§ **Instruções das tarefas**
1/ As afirmações (a), (b) e (c) estão de acordo com o trecho sobre raça e cor? Responda sim ou não para cada uma e cite as palavras decisivas do trecho. (a) Problemas em casa com a família podem se refletir no trabalho. (b) A cor da pele é o único fator que conta. (c) A raça e a cor influenciam o acesso a lugares e pessoas.
2/ Como continua o trecho sobre raça e cor? Escreva o que vem depois da última frase.
═════ Trecho fornecido ═════
Eu confio muito que nós somos um grande ecossistema, se eu tô mal lá em casa com minha família, isso vai reverberar no meu trabalho, sabe? E o ser humano é muito complexo e muito amplo, então a cor, a raça, a pele, o nariz, o cabelo, isso tudo conta muito. Mas é claro que existem outras coisas que contam também, o gênero, idade, lugar onde nasceu, estudou, até o gênero, sabe? Um cara preto que anda de mão dada com uma mulher branca é visto de outra forma, isso é muito doido. Eu acho que a questão da raça e minha cor influencia totalmente e diretamente no que eu faço, influencia pra eu ter mais dificuldade pra algumas coisas, mais entendimento de outras, e também para acessar lugares e pessoas que pessoas brancas não podem acessar ou não vão entender.
═════ Dados de entrada ═════
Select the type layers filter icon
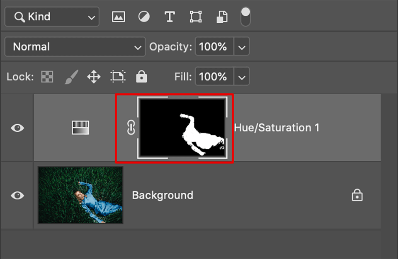 point(170,17)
═════
§ **Resultados por tarefa**
1/
(a) Sim: "se eu tô mal lá em casa com minha família, isso vai reverberar no meu trabalho"
(b) Não: "Mas é claro que existem outras coisas que contam também"
(c) Sim: "e também para acessar lugares e pessoas que pessoas brancas não podem acessar ou não vão entender"

2/
Mas é importante saber que existem formas de lidar com isso, sabe? Eu tenho trabalhado na minha terapia, inclusive acho que é um privilégio o meu acesso à terapia, tento sempre trazer de graça pra galera do morro, porque é uma coisa de doido, falar de saúde mental aqui é falar de coisa de rico, e a gente precisa muito disso. Eu me pego pensando que muitas vezes eu lidei com muito ódio e veneno, essa estrutura de racismo e desigualdade me gerou muito ódio, em alguns momentos eu até fiz música, aqui no Seu Vizinho a gente tem um um hino chamado “Serra Resiste”, é mais ou menos assim:
“Eu vou, descendo a ladeira..
fazendo zueira, eu quero embrasar,
respeite a nossa cultura, nossa carne é dura.. de colonizar.”
Hino (Seu Vizinho), Aglomerado da Serra, Belo Horizonte, 2021
Então tipo assim, a galera não vai colonizar a gente mais, isso foi uma coisa muito legal e que foi importante, mas em alguns momentos eu fui muito violento, eu fiquei nervoso e eu tinha ódio do contexto, por isso eu tenho trabalhado para não deixar a estrutura me desestabilizar e me tirar de uma luta que tenha impacto.
Algumas pessoas acabam travando, há quem diga que não consegue fazer algumas coisas por conta da raça, “eu não consigo fazer isso porque eu sou negro”, eu respeito isso, e acho que a gente só desenvolve na conversa. Nós somos um conjunto de fatores, e dentre eles a raça pesa muito, é crucial, se nossa sociedade não fosse tão racista, talvez pesasse menos.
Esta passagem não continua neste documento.